**What you have to do**.
Find the string "computer" in the records and copy each line where it occurs.

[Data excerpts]
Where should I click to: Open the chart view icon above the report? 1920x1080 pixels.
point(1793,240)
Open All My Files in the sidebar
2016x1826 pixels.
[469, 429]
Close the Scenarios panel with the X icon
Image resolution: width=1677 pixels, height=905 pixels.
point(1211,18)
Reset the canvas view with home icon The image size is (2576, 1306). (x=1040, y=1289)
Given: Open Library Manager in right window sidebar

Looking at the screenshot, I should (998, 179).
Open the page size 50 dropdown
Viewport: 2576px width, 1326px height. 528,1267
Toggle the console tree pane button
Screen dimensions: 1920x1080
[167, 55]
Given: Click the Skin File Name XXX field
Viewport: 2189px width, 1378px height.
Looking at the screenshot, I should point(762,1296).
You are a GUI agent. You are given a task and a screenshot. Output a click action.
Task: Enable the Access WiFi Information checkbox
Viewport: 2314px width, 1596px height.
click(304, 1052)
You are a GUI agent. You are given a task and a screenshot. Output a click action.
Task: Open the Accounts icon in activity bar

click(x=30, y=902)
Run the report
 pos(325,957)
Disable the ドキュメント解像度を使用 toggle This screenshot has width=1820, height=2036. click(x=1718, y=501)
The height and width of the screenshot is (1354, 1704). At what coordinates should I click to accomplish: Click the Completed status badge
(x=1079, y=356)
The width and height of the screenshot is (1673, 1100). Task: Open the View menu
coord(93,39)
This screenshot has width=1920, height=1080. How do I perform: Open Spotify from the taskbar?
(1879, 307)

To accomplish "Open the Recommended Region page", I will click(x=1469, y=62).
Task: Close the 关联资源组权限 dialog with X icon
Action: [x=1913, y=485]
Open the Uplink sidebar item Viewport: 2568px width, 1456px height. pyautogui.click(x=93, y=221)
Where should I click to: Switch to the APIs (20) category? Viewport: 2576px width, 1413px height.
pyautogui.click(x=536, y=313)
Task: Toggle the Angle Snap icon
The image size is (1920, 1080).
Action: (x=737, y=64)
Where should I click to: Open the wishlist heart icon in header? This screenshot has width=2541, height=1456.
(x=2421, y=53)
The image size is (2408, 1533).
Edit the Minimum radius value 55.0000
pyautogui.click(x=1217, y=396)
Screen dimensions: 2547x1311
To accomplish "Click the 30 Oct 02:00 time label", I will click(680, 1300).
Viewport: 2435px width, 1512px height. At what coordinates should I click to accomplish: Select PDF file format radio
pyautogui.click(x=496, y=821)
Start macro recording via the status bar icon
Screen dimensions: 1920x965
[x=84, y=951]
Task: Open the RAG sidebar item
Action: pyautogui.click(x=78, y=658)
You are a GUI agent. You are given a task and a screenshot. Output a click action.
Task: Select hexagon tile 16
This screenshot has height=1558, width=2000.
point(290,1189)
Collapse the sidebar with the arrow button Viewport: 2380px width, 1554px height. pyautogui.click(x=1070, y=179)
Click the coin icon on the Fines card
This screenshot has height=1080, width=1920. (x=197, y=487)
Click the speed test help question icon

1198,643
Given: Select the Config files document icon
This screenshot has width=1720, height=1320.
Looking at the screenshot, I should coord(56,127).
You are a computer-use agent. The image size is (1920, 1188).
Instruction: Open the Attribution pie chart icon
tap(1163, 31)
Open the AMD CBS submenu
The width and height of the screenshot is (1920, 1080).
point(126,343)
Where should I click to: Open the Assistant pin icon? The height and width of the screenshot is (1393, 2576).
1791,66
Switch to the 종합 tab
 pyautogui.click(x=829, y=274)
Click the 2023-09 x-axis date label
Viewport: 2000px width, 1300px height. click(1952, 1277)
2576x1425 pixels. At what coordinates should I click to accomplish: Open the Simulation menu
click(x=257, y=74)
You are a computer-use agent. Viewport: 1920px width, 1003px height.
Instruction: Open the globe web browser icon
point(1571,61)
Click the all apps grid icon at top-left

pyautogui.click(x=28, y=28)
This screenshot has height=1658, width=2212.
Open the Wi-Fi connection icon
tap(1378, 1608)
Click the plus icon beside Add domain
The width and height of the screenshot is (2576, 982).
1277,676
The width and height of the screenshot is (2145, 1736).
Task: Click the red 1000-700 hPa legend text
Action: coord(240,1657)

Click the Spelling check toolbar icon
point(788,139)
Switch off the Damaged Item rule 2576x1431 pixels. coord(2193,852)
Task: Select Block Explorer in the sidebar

**Exercise result**.
You are a computer-use agent. The image size is (1920, 1188).
You are a computer-use agent. Viewport: 1920px width, 1003px height.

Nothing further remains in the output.